Dolly, Dolly, Dolly,
This has all been a big misunderstanding. I ain’t NEVER thought about taking your man. In fact, it don’t make no matter if I can or I can’t, but I want to thank you for all the nice things you said about my hair and eyes and other things. Not sure I deserve them (that auburn is just Revlon from the drugstore over on Church Street) and wish I could say them back to you, but every time I start to write you, I just can’t find the right words to say back to you about your hair. Your wigmaker is beyond compare, is the best I can do, and even then I’m using some of your words.
You don’t got to beg. I’m not messing with that man. I promise you. Though I’m sorry if I gave him the impression when I was staring at him in the bank that day. I was distracted, transfixed even, by your warmth and smile, like it’s just Christmas morning every damn day and that beauty just shootin’ out of you like lit by an atom bomb and, well, he just happened to be standing in the way, is all. Can’t do nothing about it if he’s sayin’ my name. It’s a fun name to say, I guess. Seems lots of folks just like to say it over and over and over and over again.

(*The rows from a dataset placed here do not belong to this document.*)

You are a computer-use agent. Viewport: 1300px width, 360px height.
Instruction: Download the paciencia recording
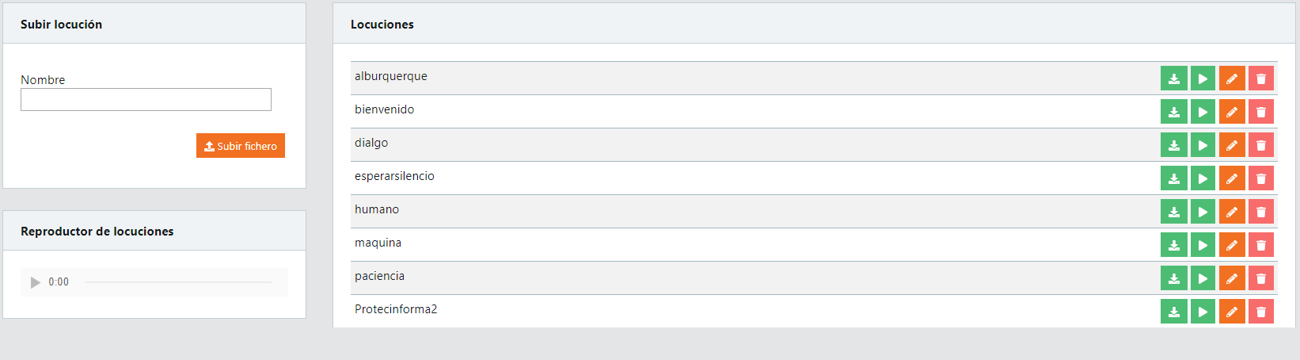(1173, 278)
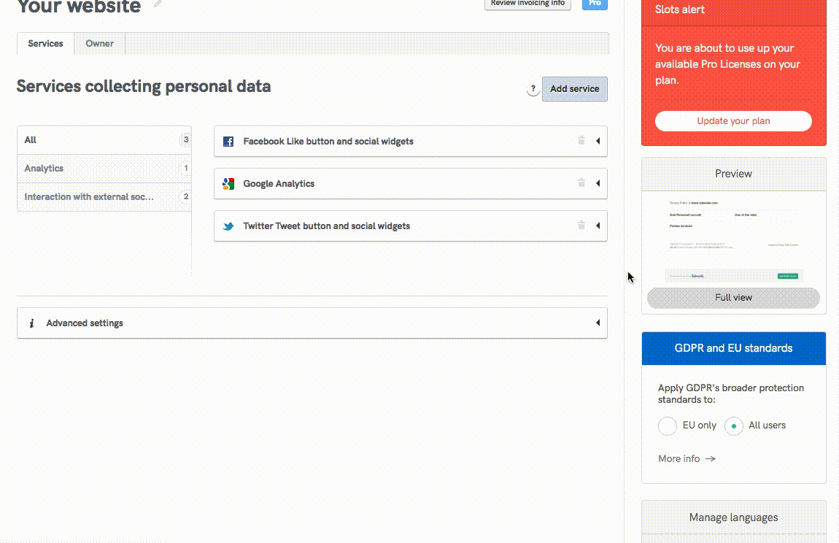The height and width of the screenshot is (543, 839).
Task: Expand the Twitter Tweet button service row
Action: pyautogui.click(x=598, y=226)
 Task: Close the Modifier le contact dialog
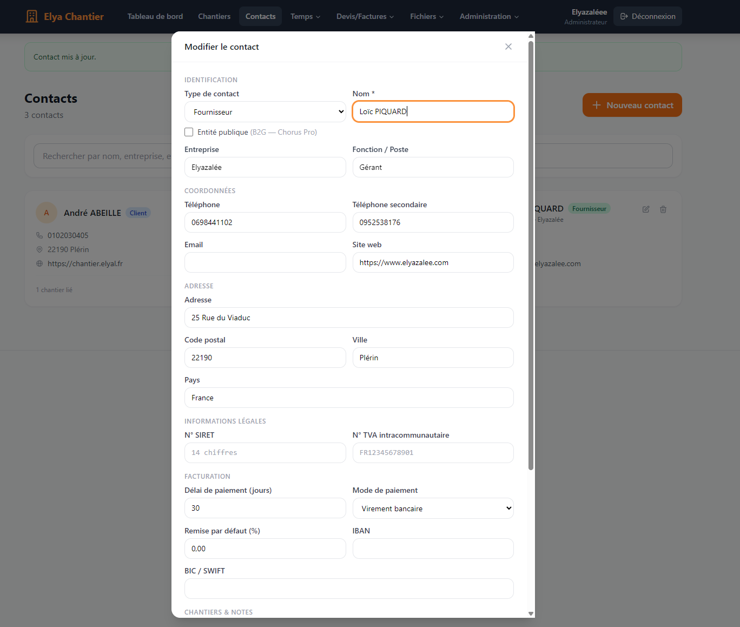tap(508, 47)
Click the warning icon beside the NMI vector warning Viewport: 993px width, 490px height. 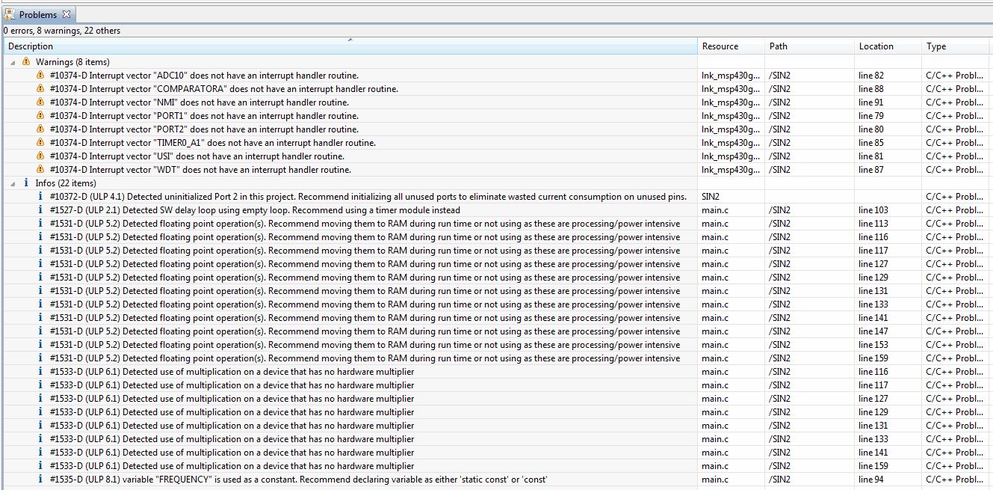coord(40,102)
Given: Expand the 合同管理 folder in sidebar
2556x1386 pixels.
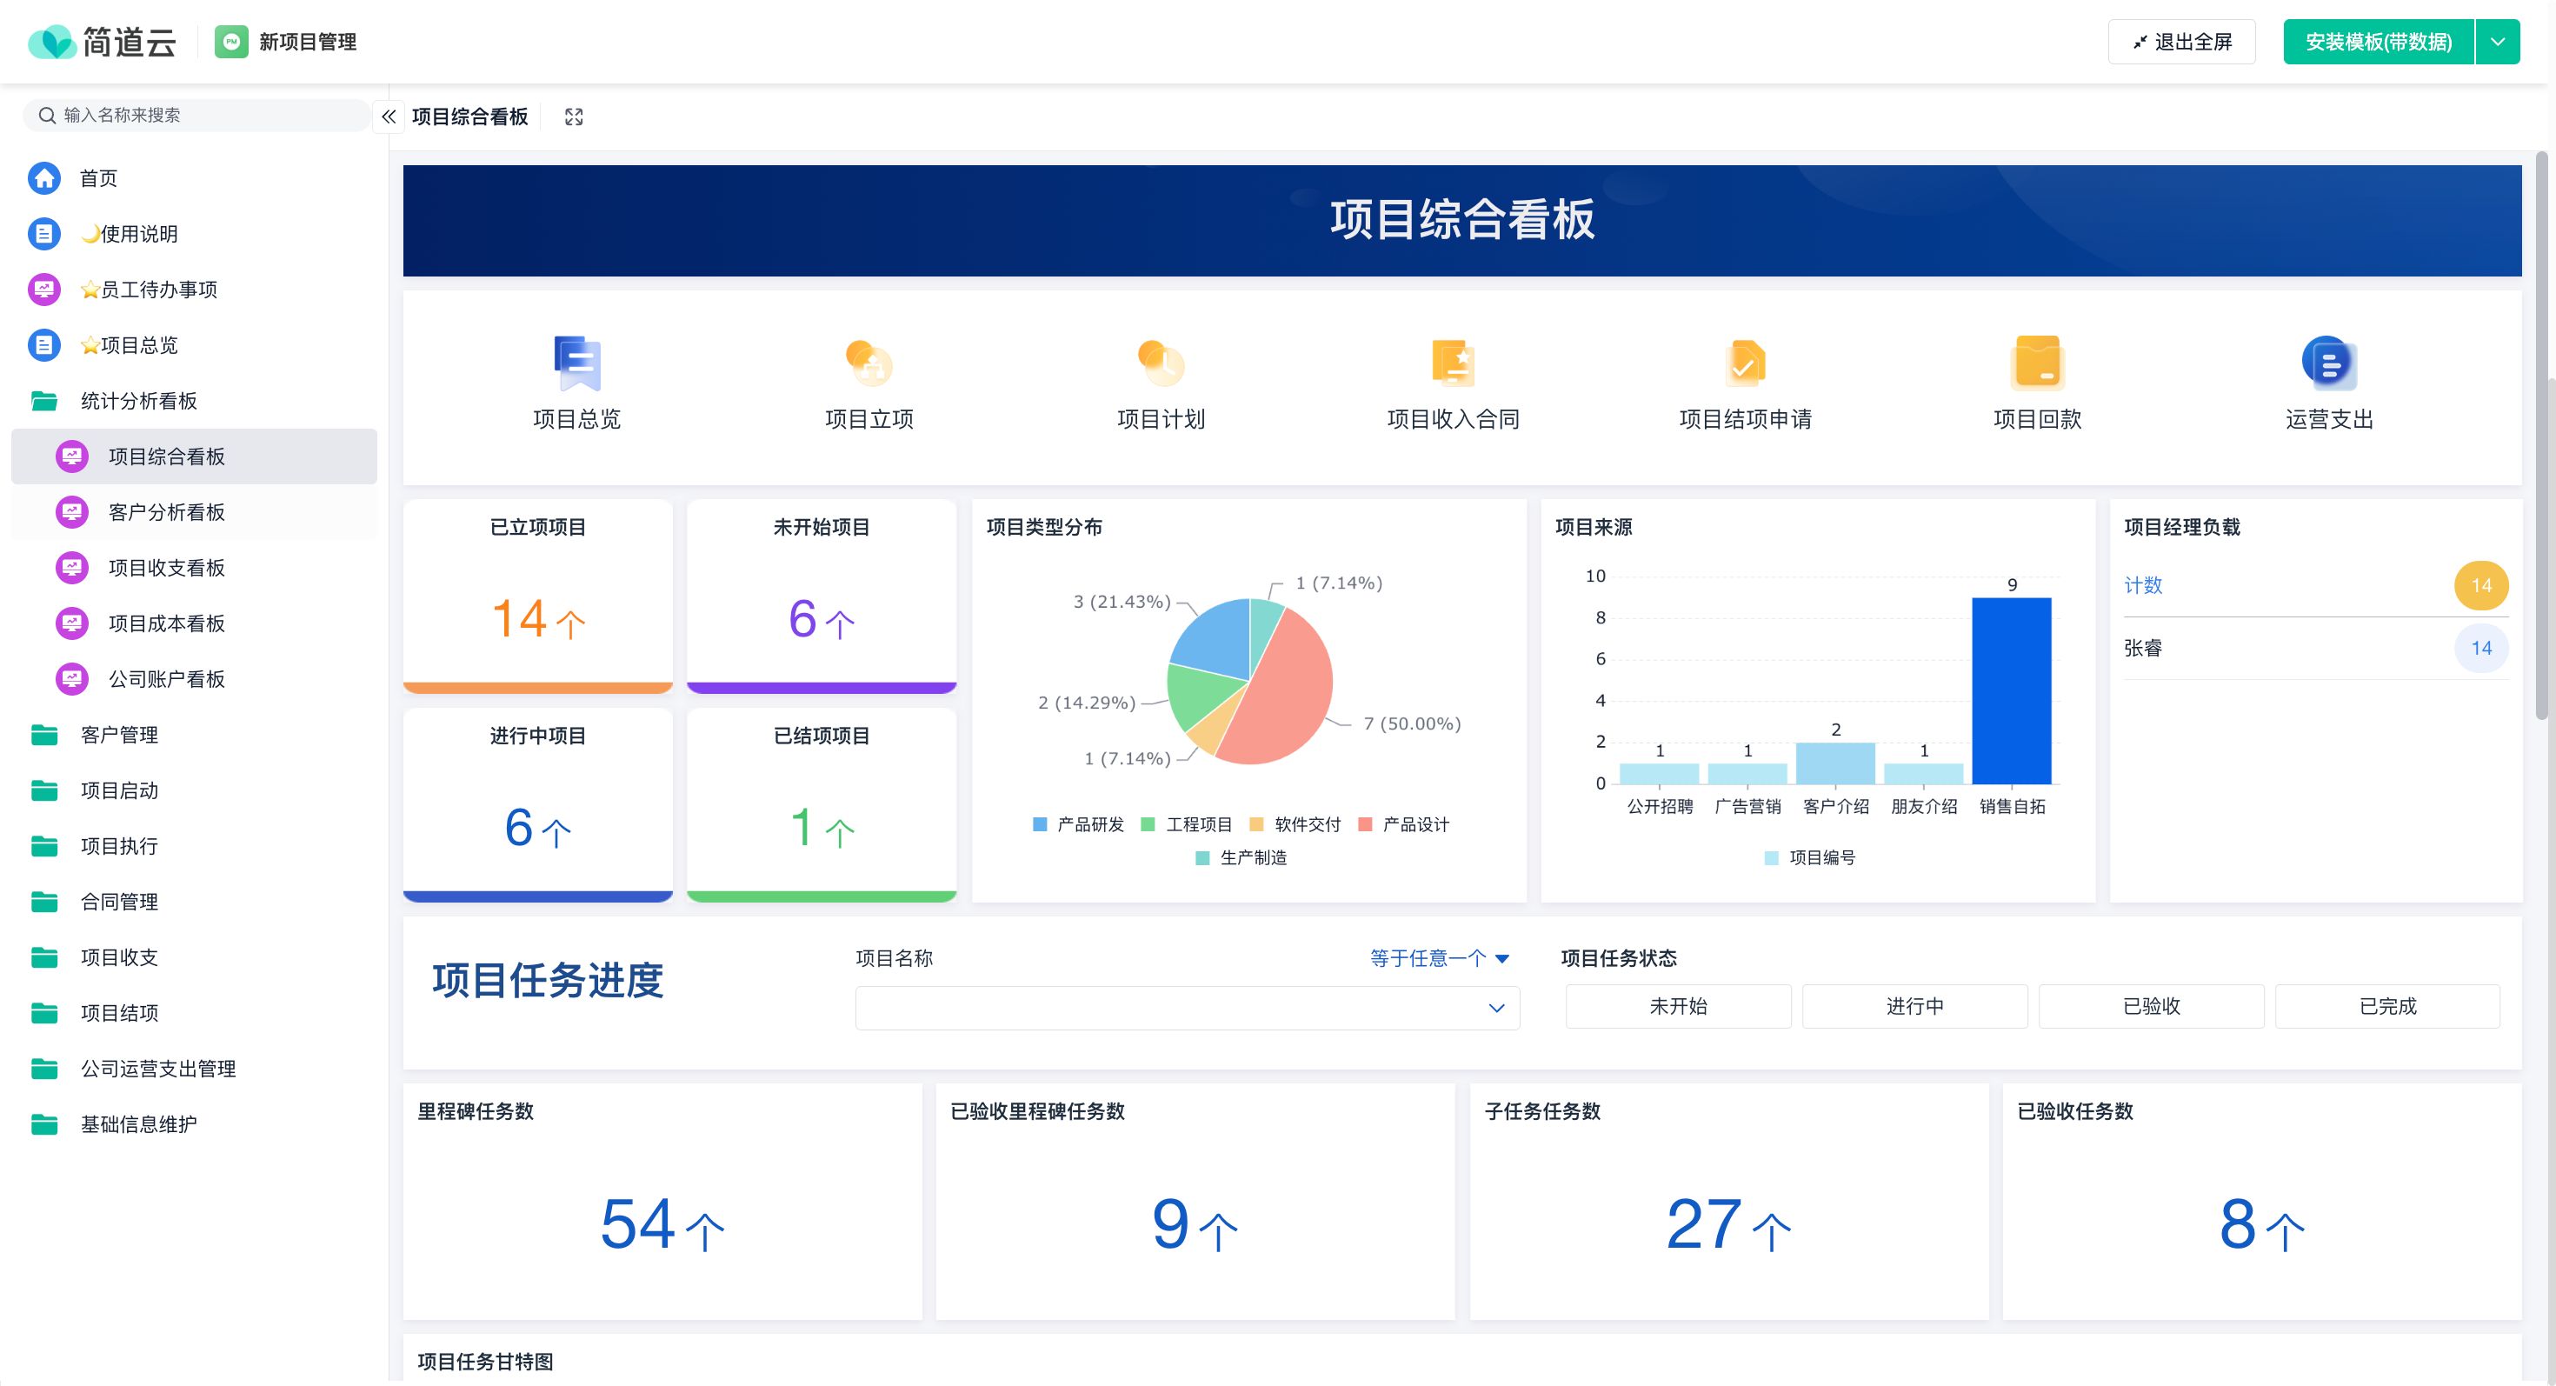Looking at the screenshot, I should pyautogui.click(x=119, y=902).
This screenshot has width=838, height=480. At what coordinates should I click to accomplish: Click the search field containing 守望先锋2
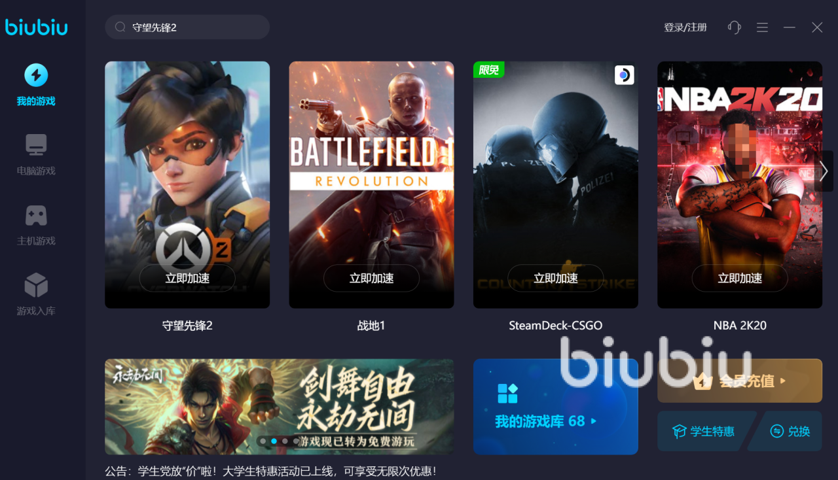(x=187, y=27)
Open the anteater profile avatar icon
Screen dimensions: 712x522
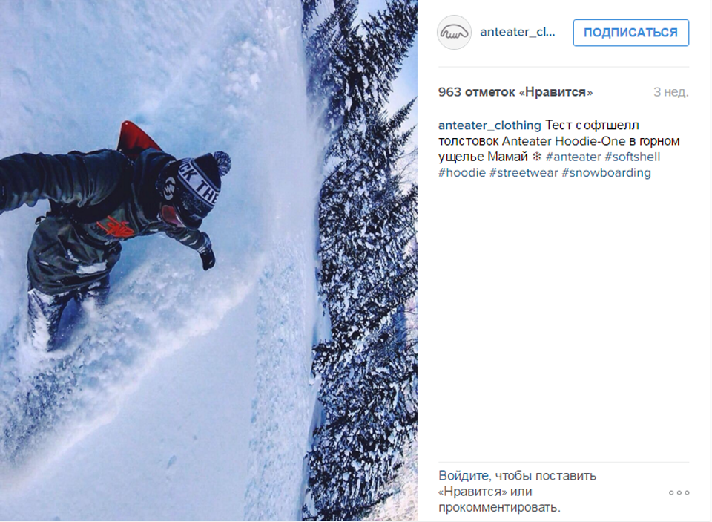(454, 32)
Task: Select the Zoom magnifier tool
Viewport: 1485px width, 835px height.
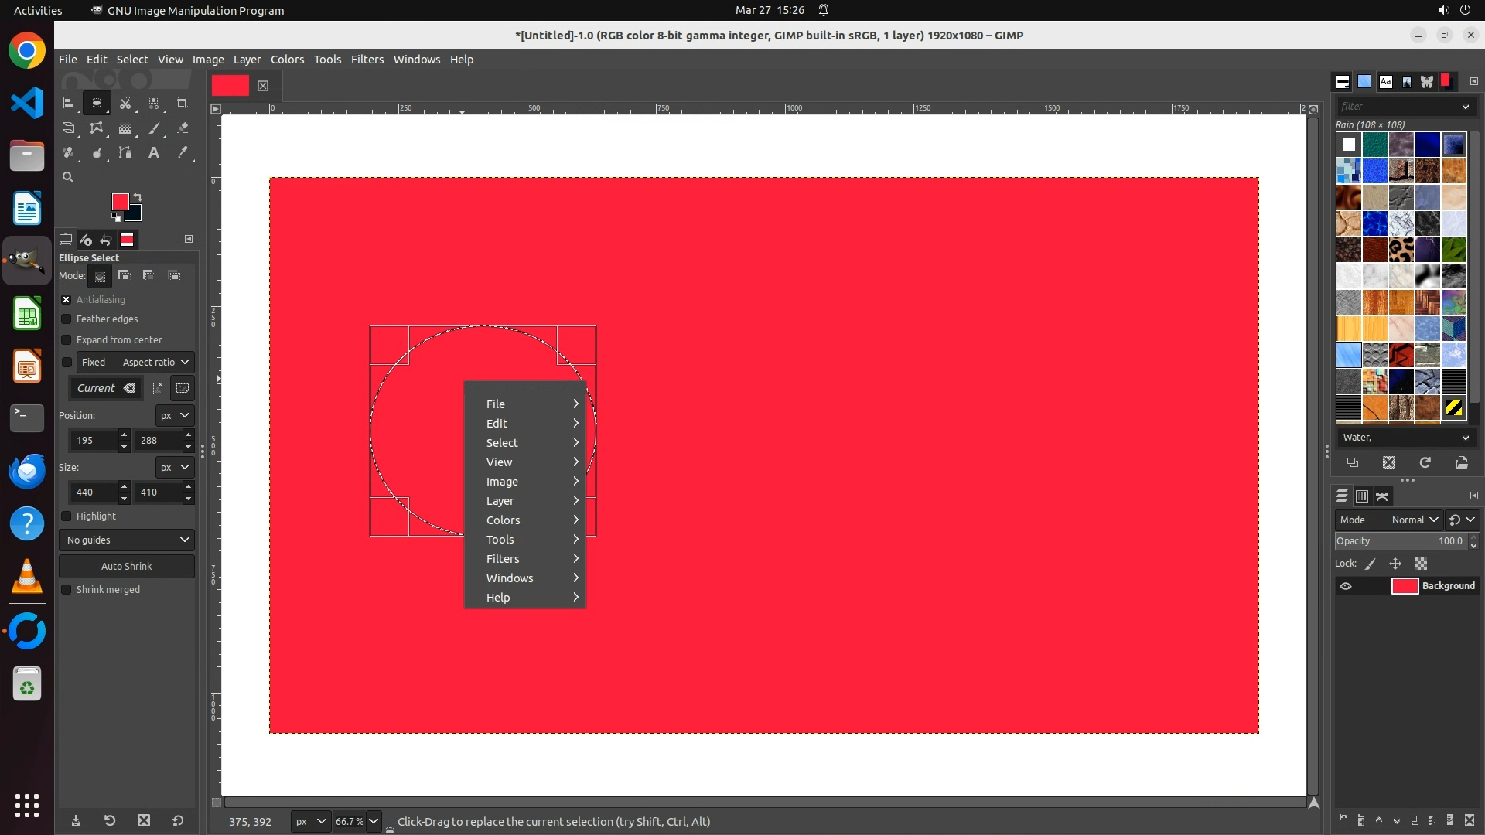Action: pyautogui.click(x=68, y=178)
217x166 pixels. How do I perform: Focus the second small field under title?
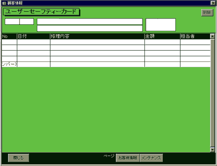click(26, 22)
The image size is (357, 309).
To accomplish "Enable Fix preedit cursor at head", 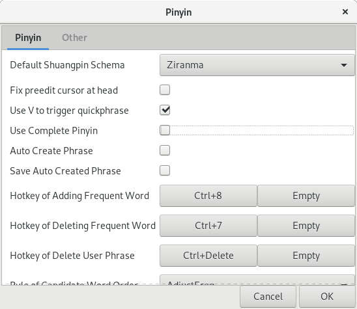I will pos(165,90).
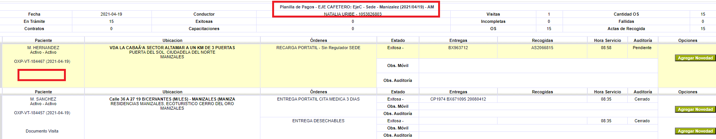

Please ask your man nicely (I know you don’t know any other way) to stop coming in the bank if he don’t got no business there. My manager don’t like it and well, he’s making people uncomfortable staring the way he does. Come to think of it, that man don’t deserve to stand next to such a cross between a fox and phoenix like you if he’s gonna be staring at bank tellers with catchy names all day.
Maybe he’s the one who should be begging. If you keep saying them nice things about my skin and my voice and my lord, my breath- I really didn’t even know you ever paid me no attention-and you really think I can take whosoever I want, well, that man of yours better watch out.